In The Last Supper, Paul Elie offers up a rich feast of 1980s art and culture through a Catholic lens—especially in New York City, where sacred and secular often collide in controversial fashion. The guests he calls to the table are some of the decade’s most popular and influential artists: Andy Warhol, Martin Scorsese, Toni Morrison, Leonard Cohen, Madonna, Prince, Sinéad O’Connor, U2, and many more.
All these artists “engaged in questions of faith and art … with an intensity rarely seen before or since,” Elie writes. He calls them “crypto-religious.” In paintings, novels, films, and music, they created art that “incorporates religious words and images and motifs but expresses something other than conventional belief.” Think Madonna’s “Like a Prayer” video, Scorsese’s Last Temptation of Christ, or Cohen’s “Hallelujah,” for example.
The HIV/AIDS crisis and the “still-hidden crisis of clerical sexual abuse” are two undercurrents in the book, and more than a few of the works Elie highlights infuriated religious and political conservatives.
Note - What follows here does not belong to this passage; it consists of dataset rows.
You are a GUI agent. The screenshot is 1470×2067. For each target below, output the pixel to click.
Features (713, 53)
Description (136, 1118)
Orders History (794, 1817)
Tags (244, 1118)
In writing about them, he zeroes in on “early skirmishes in the culture wars.” Like the art he highlights, Elie ultimately encourages readers to reflect on their own beliefs. “In an explicit age, rich in how-to-do-that and why-this-matters,” crypto-religious artists put “stress on the cracks and breaks in created things,” he writes, “so that we can see ourselves in the light that gets in.”